======== DATASET ========

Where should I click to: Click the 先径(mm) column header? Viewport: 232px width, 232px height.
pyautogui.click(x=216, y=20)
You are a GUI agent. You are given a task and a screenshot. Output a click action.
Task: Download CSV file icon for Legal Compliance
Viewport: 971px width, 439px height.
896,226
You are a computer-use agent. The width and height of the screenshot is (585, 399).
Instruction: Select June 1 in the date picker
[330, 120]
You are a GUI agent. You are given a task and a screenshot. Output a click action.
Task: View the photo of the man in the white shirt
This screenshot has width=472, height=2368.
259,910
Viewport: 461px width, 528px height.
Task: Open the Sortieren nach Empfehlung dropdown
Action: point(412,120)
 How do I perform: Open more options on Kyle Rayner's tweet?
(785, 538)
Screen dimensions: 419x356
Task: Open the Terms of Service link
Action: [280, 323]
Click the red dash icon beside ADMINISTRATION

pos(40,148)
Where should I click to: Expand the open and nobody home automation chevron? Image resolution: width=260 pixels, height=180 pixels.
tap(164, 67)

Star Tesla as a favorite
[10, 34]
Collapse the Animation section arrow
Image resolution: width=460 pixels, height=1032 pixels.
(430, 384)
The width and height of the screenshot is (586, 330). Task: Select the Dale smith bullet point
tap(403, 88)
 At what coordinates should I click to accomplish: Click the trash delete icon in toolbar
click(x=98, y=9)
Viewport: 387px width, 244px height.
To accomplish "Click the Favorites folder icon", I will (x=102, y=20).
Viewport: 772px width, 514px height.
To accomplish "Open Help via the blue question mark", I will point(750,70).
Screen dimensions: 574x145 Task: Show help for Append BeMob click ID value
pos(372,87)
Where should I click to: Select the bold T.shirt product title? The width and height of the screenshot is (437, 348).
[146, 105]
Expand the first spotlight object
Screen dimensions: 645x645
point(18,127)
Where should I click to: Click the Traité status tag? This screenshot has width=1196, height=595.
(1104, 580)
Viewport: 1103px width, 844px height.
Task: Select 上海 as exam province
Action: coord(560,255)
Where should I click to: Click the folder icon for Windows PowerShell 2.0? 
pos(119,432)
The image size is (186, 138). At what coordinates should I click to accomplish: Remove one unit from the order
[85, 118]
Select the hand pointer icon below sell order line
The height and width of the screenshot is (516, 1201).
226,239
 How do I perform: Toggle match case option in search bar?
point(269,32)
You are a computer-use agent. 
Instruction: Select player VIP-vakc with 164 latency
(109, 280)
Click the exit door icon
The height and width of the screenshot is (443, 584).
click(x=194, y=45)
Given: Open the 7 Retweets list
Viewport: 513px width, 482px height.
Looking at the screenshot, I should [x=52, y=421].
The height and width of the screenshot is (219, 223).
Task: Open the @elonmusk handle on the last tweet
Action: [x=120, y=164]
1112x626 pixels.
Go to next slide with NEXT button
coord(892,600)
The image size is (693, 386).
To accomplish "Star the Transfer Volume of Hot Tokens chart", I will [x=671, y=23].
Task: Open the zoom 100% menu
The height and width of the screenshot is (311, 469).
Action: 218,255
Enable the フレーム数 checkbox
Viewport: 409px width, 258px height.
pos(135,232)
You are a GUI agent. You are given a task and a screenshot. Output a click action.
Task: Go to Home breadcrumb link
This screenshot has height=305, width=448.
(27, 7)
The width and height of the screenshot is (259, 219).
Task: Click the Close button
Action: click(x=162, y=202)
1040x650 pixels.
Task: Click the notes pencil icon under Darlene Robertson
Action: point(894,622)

========

[WORK TASK] Count the lines above that contain the word "computer". Give only the number.

[ANSWER TO THIS TASK] 2